(Beginning of Source data)

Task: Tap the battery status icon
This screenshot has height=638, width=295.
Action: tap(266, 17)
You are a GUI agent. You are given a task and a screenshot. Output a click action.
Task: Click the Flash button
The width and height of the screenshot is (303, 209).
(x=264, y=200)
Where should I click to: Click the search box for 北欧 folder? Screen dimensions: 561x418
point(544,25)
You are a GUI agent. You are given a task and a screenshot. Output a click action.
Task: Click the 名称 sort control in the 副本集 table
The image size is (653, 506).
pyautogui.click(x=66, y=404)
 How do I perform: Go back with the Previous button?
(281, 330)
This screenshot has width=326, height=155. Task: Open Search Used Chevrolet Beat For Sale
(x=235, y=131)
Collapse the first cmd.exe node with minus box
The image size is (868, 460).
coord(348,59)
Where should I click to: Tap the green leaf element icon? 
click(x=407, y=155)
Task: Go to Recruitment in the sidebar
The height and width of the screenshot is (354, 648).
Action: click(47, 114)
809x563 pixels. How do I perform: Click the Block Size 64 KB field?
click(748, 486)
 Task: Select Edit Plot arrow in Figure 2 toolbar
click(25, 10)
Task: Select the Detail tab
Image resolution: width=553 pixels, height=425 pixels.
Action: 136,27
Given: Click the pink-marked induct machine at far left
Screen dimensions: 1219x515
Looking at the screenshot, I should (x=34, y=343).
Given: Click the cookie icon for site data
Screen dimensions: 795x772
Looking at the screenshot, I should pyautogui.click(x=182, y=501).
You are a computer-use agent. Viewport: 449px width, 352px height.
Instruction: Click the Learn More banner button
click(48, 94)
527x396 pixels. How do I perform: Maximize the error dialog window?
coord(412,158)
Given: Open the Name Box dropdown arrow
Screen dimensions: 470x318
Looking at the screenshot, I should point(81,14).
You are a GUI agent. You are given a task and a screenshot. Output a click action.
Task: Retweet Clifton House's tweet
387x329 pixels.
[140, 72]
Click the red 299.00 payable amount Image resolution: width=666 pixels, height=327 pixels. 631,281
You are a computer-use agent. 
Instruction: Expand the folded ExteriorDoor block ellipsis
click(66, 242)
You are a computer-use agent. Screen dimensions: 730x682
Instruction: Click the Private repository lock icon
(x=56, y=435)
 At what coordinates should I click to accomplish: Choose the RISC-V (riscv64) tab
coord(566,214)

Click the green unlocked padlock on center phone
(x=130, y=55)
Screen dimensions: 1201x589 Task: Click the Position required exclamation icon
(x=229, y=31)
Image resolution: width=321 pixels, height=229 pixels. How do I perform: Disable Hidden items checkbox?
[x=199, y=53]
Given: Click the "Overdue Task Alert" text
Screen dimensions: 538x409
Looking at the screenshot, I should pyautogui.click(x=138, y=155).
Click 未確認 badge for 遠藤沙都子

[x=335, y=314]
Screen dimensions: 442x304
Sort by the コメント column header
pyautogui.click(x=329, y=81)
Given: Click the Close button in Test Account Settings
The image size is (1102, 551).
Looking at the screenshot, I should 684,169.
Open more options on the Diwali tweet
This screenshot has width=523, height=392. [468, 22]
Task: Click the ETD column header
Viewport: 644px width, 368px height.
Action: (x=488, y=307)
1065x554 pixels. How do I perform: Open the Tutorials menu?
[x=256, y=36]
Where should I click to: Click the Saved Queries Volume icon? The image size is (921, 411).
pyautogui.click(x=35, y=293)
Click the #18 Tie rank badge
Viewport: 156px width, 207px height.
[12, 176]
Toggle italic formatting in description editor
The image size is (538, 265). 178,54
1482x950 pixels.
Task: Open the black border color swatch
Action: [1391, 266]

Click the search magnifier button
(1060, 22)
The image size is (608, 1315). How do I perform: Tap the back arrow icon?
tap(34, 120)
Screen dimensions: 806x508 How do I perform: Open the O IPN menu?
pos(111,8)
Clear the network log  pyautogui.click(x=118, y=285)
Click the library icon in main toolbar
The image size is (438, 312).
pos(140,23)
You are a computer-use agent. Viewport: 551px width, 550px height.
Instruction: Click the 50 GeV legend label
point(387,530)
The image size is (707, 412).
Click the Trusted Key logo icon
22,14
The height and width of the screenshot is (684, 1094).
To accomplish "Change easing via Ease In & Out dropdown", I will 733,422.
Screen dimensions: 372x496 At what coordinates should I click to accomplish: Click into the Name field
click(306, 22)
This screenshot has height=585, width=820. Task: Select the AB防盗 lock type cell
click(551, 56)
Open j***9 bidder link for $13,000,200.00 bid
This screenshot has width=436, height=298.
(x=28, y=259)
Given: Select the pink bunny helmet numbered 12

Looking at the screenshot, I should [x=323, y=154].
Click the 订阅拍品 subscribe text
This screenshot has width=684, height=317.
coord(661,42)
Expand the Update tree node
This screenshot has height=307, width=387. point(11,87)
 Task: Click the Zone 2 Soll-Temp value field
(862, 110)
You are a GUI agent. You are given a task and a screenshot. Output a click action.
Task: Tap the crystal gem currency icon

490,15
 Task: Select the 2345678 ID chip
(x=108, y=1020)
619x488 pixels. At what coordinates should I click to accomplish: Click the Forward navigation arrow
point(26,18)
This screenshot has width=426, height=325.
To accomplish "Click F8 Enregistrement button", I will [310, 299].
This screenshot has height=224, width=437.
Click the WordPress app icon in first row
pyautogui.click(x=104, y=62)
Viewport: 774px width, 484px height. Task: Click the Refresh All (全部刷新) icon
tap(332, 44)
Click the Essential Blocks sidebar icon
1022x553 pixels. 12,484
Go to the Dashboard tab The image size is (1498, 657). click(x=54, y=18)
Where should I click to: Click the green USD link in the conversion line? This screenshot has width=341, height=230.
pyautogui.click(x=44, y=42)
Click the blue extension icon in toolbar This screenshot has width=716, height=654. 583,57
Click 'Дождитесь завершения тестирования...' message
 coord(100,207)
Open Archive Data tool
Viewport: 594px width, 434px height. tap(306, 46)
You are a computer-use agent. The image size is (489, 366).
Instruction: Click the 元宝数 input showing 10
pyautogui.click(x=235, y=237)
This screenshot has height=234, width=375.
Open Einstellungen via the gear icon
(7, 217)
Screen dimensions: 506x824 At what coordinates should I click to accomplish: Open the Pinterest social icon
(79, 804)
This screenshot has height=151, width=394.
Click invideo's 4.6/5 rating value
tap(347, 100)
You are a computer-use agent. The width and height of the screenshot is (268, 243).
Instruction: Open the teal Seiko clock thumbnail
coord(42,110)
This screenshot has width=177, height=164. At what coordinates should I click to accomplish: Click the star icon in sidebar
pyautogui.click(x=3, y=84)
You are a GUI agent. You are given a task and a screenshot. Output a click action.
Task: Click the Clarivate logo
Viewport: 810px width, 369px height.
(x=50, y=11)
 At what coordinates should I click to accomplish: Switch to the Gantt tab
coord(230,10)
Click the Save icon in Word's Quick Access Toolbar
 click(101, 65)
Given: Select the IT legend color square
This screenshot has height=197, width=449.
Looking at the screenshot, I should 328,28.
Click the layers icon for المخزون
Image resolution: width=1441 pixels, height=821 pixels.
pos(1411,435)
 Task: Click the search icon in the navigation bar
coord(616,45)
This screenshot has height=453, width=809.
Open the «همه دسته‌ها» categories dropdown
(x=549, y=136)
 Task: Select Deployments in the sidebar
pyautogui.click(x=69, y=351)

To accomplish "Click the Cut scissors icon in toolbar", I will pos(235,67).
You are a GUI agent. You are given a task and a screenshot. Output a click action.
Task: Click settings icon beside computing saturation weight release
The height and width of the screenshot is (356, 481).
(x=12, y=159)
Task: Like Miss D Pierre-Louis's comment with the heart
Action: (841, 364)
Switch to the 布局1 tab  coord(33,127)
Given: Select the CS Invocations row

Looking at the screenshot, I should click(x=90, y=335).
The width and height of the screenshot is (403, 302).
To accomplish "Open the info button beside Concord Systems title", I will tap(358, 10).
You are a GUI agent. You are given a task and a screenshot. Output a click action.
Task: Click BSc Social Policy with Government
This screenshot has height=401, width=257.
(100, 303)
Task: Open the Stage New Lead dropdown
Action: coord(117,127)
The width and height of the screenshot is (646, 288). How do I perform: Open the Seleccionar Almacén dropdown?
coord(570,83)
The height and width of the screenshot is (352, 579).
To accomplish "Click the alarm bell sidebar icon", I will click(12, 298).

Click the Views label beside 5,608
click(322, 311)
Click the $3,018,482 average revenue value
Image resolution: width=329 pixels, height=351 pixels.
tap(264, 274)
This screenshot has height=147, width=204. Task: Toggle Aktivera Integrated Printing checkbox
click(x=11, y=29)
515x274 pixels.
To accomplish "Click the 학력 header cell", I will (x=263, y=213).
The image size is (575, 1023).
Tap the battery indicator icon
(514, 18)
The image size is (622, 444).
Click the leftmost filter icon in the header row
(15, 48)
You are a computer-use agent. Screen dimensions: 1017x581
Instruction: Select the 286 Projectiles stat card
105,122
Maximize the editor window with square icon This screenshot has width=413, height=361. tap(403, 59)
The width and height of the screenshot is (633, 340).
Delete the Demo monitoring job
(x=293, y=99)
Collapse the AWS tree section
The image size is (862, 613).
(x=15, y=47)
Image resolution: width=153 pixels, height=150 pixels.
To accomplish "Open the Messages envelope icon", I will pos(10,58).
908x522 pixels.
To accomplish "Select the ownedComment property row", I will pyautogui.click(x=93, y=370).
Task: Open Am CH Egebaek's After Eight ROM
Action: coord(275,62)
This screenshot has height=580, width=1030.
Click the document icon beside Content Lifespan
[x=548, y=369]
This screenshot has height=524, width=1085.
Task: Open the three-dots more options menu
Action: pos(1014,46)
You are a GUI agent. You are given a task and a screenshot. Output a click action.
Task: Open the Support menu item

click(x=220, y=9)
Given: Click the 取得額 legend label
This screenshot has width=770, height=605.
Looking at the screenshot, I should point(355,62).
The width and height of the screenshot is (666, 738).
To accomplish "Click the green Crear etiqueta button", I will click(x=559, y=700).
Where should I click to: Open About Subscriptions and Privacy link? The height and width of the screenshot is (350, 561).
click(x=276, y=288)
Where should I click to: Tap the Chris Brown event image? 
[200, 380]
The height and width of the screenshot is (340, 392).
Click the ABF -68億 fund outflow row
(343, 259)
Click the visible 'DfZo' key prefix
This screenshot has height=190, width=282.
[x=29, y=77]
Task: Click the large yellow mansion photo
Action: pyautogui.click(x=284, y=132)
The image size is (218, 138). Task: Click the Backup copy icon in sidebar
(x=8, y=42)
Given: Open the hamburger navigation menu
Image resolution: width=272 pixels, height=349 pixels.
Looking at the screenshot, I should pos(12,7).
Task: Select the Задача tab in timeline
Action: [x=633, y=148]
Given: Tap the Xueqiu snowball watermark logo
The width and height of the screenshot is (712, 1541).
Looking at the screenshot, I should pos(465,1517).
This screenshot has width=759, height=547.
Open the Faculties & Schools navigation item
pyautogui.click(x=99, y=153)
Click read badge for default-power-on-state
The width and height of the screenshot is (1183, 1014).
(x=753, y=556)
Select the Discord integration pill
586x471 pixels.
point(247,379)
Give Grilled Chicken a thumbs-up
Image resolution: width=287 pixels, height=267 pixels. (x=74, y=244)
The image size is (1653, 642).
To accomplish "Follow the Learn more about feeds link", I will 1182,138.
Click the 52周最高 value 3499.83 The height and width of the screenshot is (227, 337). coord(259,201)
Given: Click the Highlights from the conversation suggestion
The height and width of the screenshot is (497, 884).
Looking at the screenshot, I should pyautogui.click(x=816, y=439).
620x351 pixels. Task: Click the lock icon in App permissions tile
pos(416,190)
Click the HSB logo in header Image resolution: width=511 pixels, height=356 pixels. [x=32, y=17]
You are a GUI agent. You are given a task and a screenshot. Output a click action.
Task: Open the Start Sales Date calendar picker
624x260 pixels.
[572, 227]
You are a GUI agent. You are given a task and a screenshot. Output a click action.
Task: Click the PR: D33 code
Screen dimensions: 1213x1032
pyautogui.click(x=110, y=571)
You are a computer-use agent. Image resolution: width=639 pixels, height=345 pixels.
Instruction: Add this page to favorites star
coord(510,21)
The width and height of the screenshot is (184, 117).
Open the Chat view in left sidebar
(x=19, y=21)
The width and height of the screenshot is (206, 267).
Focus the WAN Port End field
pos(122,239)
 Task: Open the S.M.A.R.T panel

(End of Source data)

» Work task: Find the line with "Delete the Demo monitoring job" in the entries above. Retype it and each line after it, exactly, through the line with "908x522 pixels.", and stop there.

» Solved exercise:
Delete the Demo monitoring job
(x=293, y=99)
Collapse the AWS tree section
The image size is (862, 613).
(x=15, y=47)
Image resolution: width=153 pixels, height=150 pixels.
To accomplish "Open the Messages envelope icon", I will pos(10,58).
908x522 pixels.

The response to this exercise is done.